'Plenty close calls' in Makaha
Video: Dangerous crossing |
StoryChat: Comment on this story |
By Lynda Arakawa
Advertiser Staff Writer
Monday's hit-and-run pedestrian fatality in Makaha has spurred calls for more safety measures along the heavily used stretch of Farrington Highway, including a traffic signal at the accident site to protect people from speeding cars.
But others say drivers also need to be educated about speeding and watching for pedestrians in an area where many residents believe the only safe way to cross the road is to run, not walk.
"The traffic here is un-real," said 60-year-old Makaha Surfside condominiums resident George Wond. "They speed here like a racetrack."
It was the ninth pedestrian fatality on O'ahu this year, compared with three at this time last year.
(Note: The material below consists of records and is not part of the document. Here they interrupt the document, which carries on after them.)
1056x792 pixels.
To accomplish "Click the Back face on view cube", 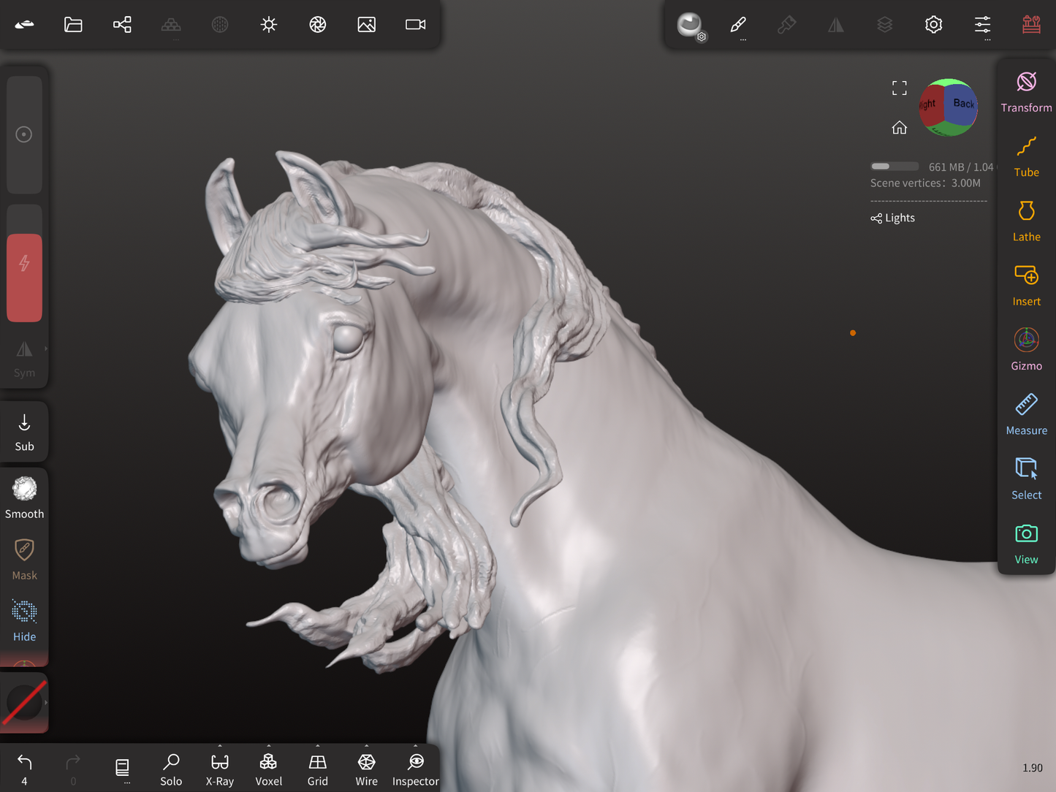I will pyautogui.click(x=962, y=104).
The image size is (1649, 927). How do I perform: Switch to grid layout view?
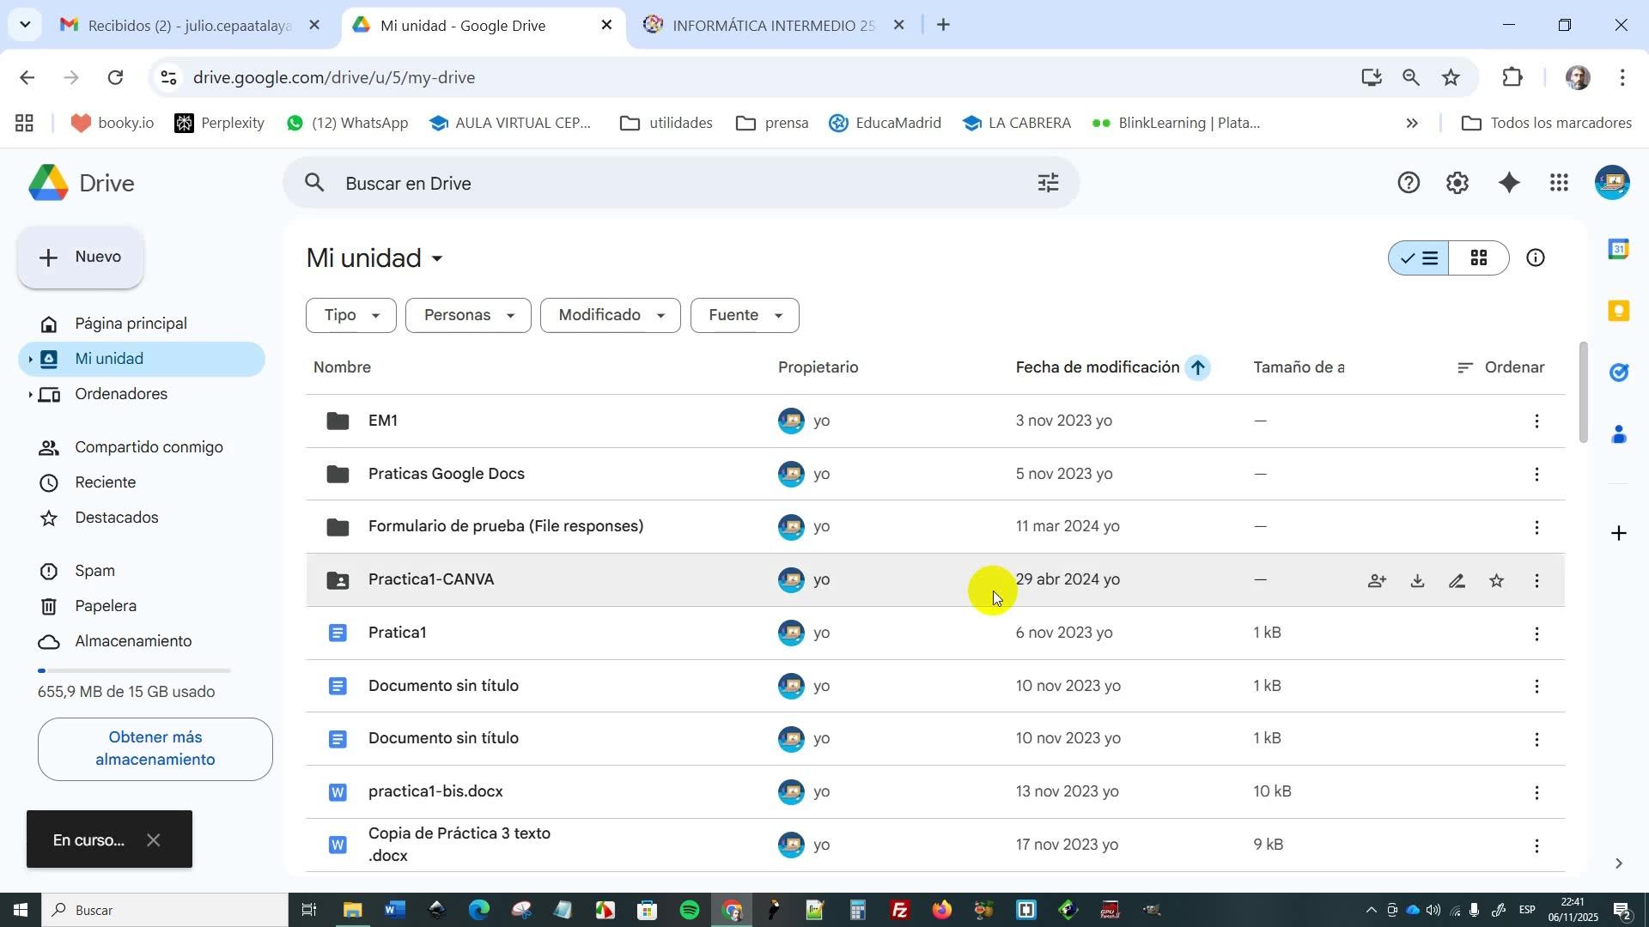(1479, 258)
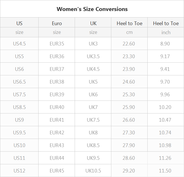Click the UK4.5 cell
Viewport: 184px width, 177px height.
[93, 69]
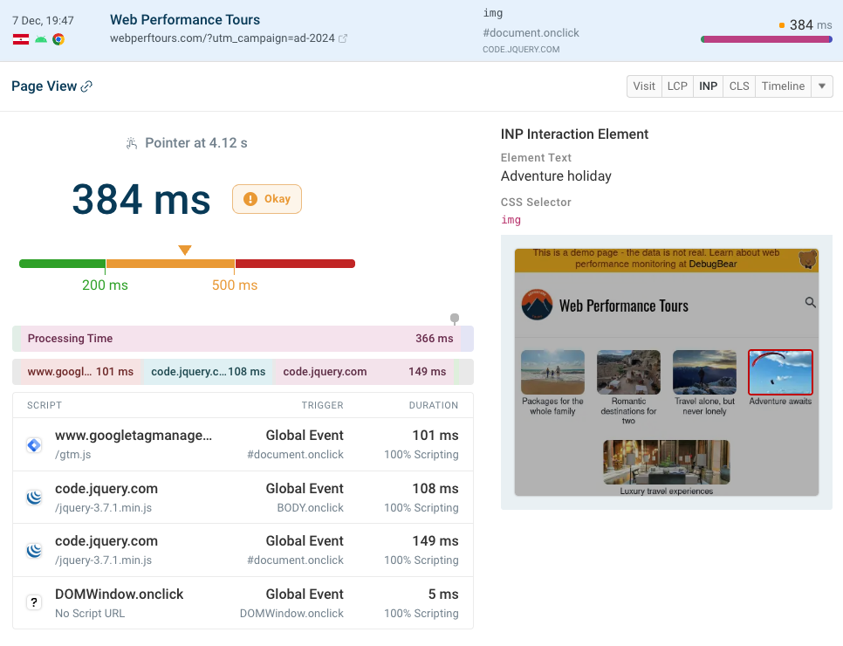843x646 pixels.
Task: Click the orange marker on INP rating bar
Action: [185, 251]
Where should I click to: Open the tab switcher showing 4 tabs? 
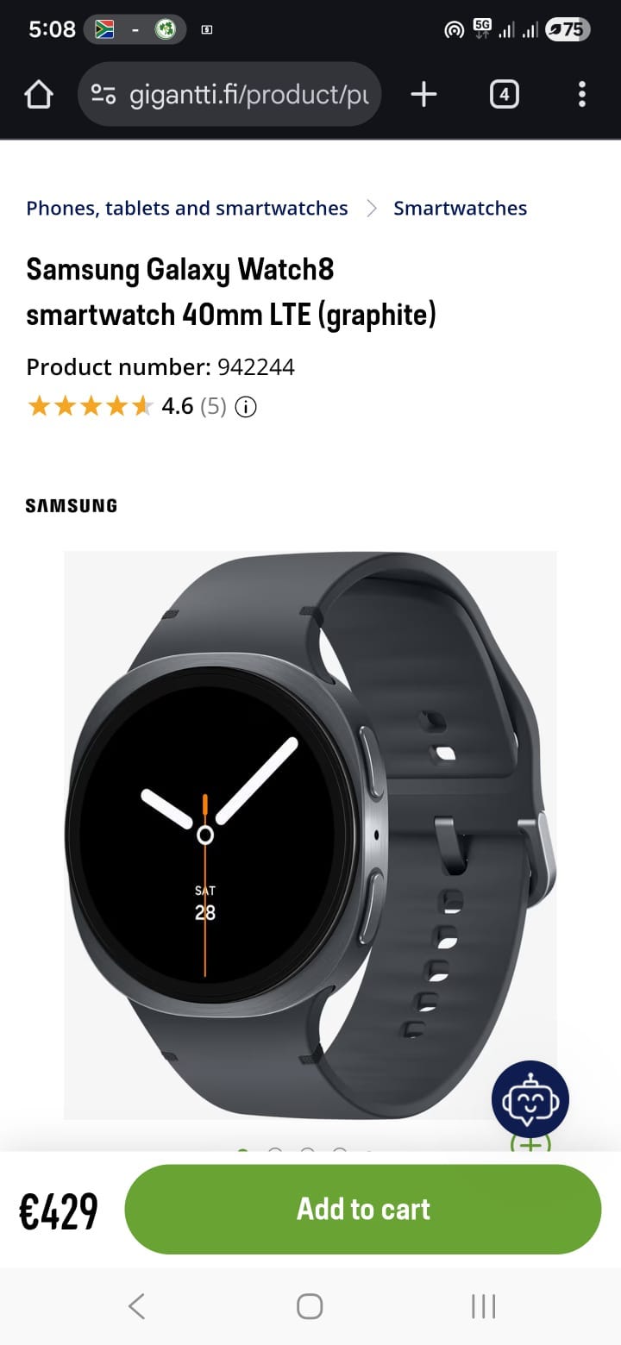tap(504, 94)

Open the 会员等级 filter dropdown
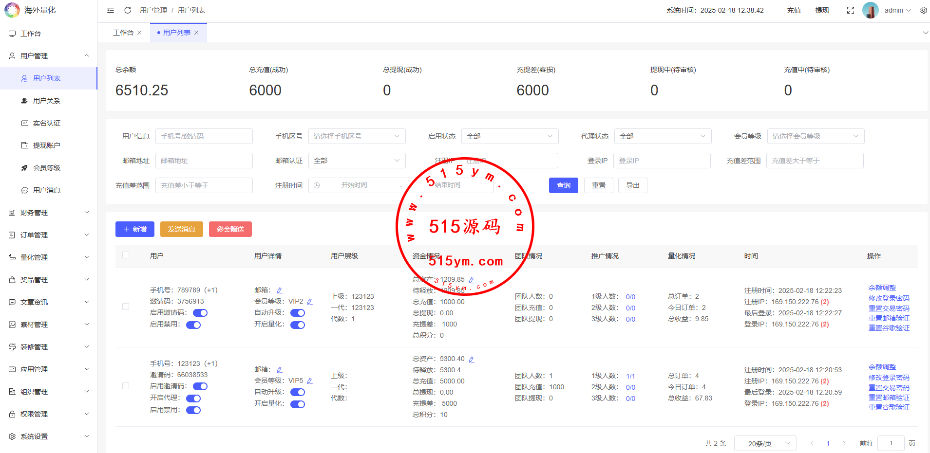pyautogui.click(x=815, y=136)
The general manager of the Makaha Surfside yesterday began circulating a petition calling for a stoplight at the 'Alawa Place intersection, where Carl Johansen was killed.
Senate President Colleen Hanabusa, D-21st (Nanakuli, Makaha), also said she would ask state officials to consider a traffic signal at the intersection and make other safety improvements on Farrington Highway along the Leeward Coast.
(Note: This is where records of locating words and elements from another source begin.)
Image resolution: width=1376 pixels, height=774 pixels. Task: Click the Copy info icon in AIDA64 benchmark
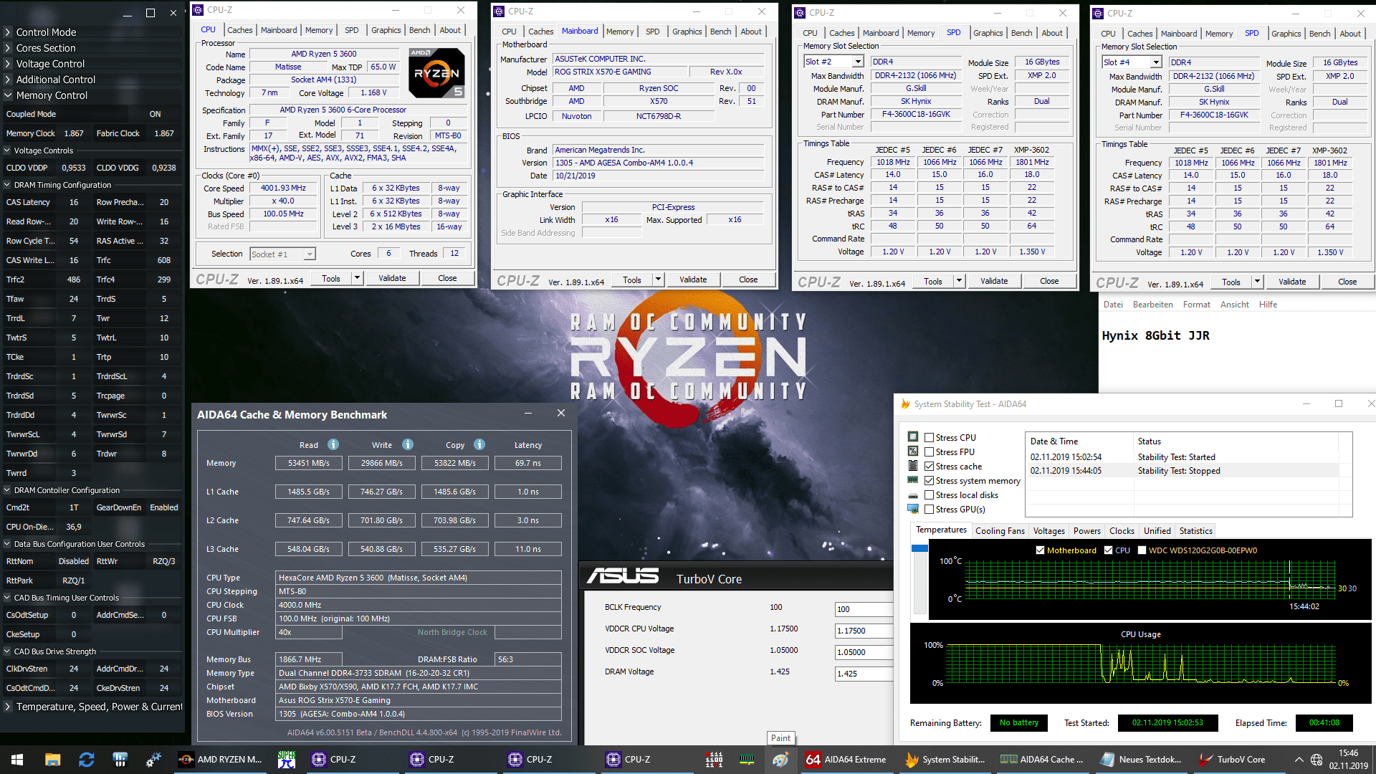[x=479, y=444]
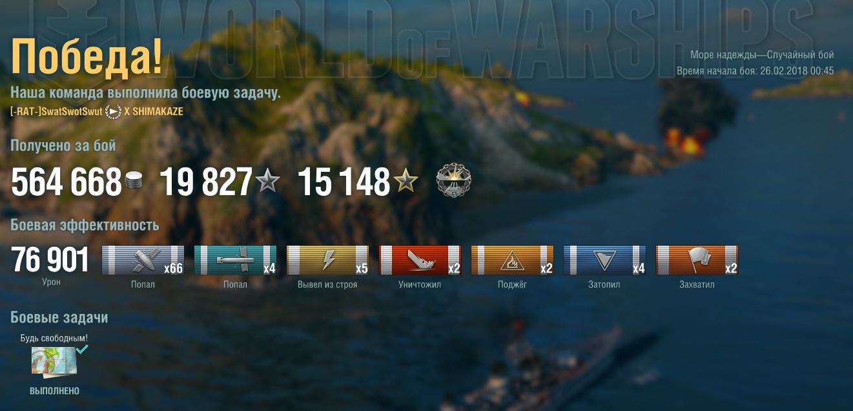
Task: Click the 564 668 credits earned value
Action: coord(67,182)
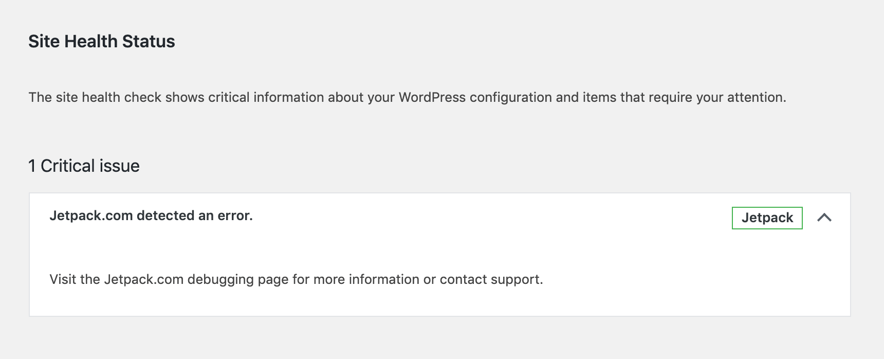
Task: Click the 'Site Health Status' heading
Action: 102,41
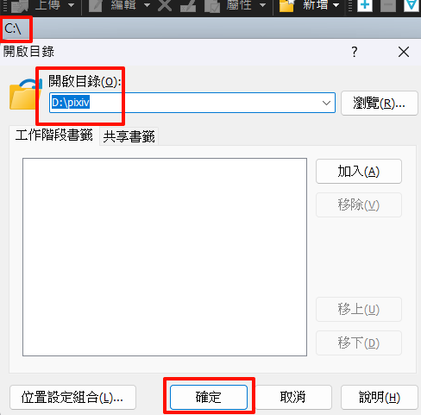Click the gray minus unselect-files icon
Screen dimensions: 421x415
pos(388,6)
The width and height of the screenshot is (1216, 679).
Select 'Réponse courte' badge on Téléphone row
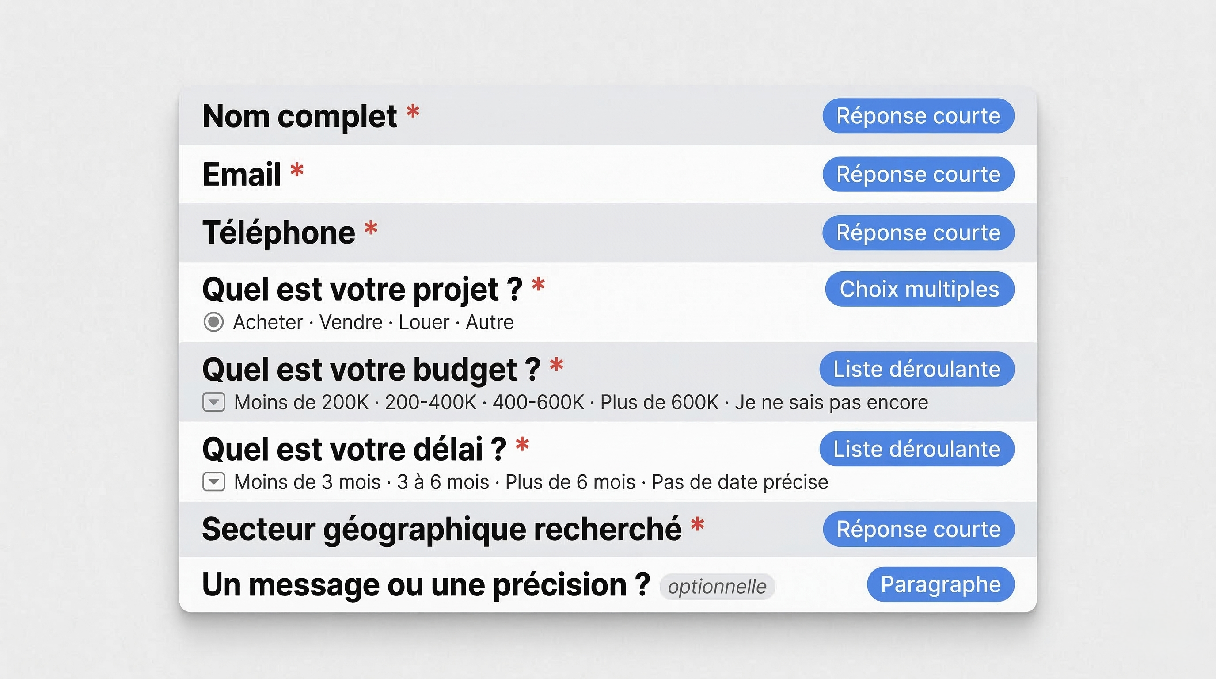pos(918,233)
Monday's accident underscores the need for a traffic light at 'Alawa Place, area residents said yesterday. Crossing Farrington at that spot is dangerous, they said, and the crosswalk, which covers five lanes (including the center left-turn lane), is near a bus stop, Wai'anae High School and the Makaha Surfside condos.
The speed limit is 25 mph and the intersection is in the middle of a straightaway.
OUTSIDE THE CROSSWALK
Many elderly people and high school students cross there.
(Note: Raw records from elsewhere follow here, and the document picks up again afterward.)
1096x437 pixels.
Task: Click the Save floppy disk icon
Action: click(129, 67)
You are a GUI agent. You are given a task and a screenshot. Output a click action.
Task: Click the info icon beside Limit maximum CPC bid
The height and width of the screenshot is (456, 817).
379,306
Resident Regina Meleisea, who favors a traffic signal at 'Alawa, said a woman was hit by a car last year at the intersection and survived. The intersection has been the site of other accidents and near-misses, she said.
"Plenty close calls," she said.
Johansen was walking across Farrington Highway on Monday evening toward the Makaha Surfside, where he lives, when he was struck. Police said the 63-year-old Wai'anae resident was outside the crosswalk and died from head and internal injuries.
Police, who were still looking for the driver yesterday, initially said the car was a blue Honda, but yesterday said witnesses later reported it may have been a larger vehicle.
Residents have talked about the need for a traffic light at the intersection, but others have said there are already too many traffic lights in the area, said Wai'anae Coast Neighborhood Board Chairwoman Patty Teruya.
She said she would support a study on a traffic light there, but added that the area also needs more officers to patrol the highway and that the community needs to be educated about pedestrian safety as well.
"Farrington Highway is a nightmare," Teruya said. "People don't care. They just drive reckless and they drive fast. It always has been like that.
"You don't cross the crosswalks in Wai'anae; you run. You literally run."
There have been eight pedestrian accidents — including Monday's — over the past three years on the stretch of Farrington Highway between Ala Hema and Orange streets, said state Transportation Department spokesman Scott Ishikawa. Monday night's accident was the only fatality of the eight, he said. In four of those cases, the pedestrian was outside the crosswalk, he said. He did not have statistics specifically on the 'Alawa intersection.
The state Department of Transportation has never received a request to study a traffic signal at that intersection, Ishikawa said. But the department did try to improve safety at the crosswalk, including installing an experimental pedestrian-activated flashing crosswalk system.
It was installed in the summer of 2001, but a week later someone took the lights. A second set was installed with the lights bolted into the pavement, but soon afterward someone managed to steal those lights, he said.
Ishikawa said the Transportation Department spent $7.8 million over the past couple of years in traffic safety improvements along Farrington Highway, including adding about 100 fluorescent lime-green pedestrian /crosswalk signs from Nanakuli to Ka'ena Point State Park, restriping all crosswalks and lane markers, and installing median concrete barriers between Nanakuli and Ma'ili.
The project also included adding streetlights on the makai side of Farrington between Ala Hema and Orange streets, which includes the section in front of the Makaha Surfside.
TRAFFIC LIGHT 'ONLY WAY'
There is a traffic light about 300 feet east of 'Alawa, in front of Wai'anae High School, he said.
"We'll take a look, we'll go out and see what can be done," Ishikawa said. "But we still need the public's cooperation in following the traffic laws (and) using the crosswalk."
Hanabusa said more needs to be done to improve safety along Farrington Highway, including placing bus stops near traffic signals to discourage jaywalking.
"Each part of Farrington has a unique problem," she said. "And it's different for every single portion of it as to how we address it.
"The things that we always have to deal with on Farrington Highway is you really have a road that's servicing and doing too many things. It is a major thoroughfare, but it is the only way in and out.
"A traffic light is probably going to be the best way, and it's the only way we have right now. It is unfortunate, but it is the only way. At least it makes people aware that there are pedestrians, and it makes people aware that there is cross traffic going on."
Reach Lynda Arakawa at larakawa@honoluluadvertiser.com.
Correction: The speed limit around 'Alawa Place in Makaha is 25 miles per hour. A previous version of this story incorrectly said the speed limit was 35 mph.